Pour en terminer (une fois pour toutes ?) avec l’affaire de Prayes, nous reprendrons la conclusion de notre premier article en rectifiant un seul élément (soit le nombre de morts) : Pour un « des plus beaux faits d’armes de la résistance » soit trois Allemands tués, les représailles seront dramatiques : non seulement les Cimatti devront tout reconstruire à la Libération mais la traque aux « terroristes » est lancée à partir de janvier 1944, à Mâcon, Cortevaix, Blanot, Cruzille, Cormatin et Cluny. On en connaît les conséquences : les arrestations, les déportations et les assassinats dans les caves de la Gestapo ou à Neuville-sur-Saône. »
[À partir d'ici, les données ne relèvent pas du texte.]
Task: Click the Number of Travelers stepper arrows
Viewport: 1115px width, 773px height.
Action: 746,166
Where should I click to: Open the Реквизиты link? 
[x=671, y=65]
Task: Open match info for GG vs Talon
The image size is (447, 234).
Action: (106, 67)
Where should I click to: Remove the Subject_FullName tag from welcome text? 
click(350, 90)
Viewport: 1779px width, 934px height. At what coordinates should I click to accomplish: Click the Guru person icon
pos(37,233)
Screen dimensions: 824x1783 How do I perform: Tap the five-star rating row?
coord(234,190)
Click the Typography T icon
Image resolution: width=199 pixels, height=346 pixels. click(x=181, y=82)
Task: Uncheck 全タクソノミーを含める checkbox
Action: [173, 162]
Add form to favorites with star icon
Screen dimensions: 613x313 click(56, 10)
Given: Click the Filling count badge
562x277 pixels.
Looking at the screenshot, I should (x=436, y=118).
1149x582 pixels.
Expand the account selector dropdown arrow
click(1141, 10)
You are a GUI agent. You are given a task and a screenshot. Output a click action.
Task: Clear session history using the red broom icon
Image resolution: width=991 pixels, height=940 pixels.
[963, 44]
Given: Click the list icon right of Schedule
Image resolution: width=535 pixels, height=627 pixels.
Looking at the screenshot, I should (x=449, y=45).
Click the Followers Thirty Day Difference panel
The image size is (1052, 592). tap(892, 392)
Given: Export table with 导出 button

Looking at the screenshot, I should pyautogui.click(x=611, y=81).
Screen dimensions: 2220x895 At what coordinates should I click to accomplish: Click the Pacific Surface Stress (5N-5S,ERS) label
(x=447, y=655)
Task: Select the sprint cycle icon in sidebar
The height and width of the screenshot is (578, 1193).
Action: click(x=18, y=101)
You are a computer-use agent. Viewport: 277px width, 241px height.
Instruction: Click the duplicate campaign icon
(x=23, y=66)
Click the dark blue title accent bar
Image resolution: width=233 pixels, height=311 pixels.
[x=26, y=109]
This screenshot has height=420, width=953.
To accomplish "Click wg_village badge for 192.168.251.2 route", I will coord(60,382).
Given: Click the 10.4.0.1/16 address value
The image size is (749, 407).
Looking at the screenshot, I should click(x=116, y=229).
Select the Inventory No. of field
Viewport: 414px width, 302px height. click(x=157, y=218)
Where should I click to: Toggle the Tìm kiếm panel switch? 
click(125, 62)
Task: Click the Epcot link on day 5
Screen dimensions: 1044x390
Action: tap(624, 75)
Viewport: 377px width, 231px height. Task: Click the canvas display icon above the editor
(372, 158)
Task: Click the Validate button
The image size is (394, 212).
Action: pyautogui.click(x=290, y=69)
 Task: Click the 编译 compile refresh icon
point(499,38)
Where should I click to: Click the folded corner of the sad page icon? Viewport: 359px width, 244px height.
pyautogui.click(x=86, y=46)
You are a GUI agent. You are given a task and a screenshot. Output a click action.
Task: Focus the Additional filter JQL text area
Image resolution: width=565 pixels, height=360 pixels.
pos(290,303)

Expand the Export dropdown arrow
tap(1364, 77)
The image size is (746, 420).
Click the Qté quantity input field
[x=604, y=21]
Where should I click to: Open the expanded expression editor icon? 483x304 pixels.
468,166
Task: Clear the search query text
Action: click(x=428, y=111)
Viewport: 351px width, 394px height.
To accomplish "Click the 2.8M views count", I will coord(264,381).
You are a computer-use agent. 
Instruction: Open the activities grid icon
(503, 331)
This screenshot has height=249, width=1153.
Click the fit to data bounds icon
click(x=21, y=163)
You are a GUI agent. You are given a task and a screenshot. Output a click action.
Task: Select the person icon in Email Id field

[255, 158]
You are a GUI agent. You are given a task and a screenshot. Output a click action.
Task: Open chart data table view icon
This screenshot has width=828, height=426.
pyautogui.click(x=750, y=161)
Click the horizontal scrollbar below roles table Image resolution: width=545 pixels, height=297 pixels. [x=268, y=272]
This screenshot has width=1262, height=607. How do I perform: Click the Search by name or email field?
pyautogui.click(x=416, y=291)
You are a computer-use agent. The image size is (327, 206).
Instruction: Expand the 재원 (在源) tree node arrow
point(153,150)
À Cluny, l’affaire de Prayes, on s’en souviendra le 14 février 1944.
[1] Martinerie, Jean. Éléments pour une approche historique de la résistance en Clunysois et lieux circonvoisins. Beaubery : imp. Turboprint, 2010, 311p., p. 101.
Merci infiniment pour votre travail méthodique, votre opiniâtreté et tous ces éléments que vous rassemblez avec souci de réinterroger les incohérences.
J’ai pu m’entretenir une bonne heure avec Émilienne CIMATTI (épouse CARRETTE dénommée Mimi ci-après, qui aura 100 ans le 9 janvier 2022) cet après-midi et entre autres questions j’ai pu lui demander de me raconter comment elle avait vécu l’épisode.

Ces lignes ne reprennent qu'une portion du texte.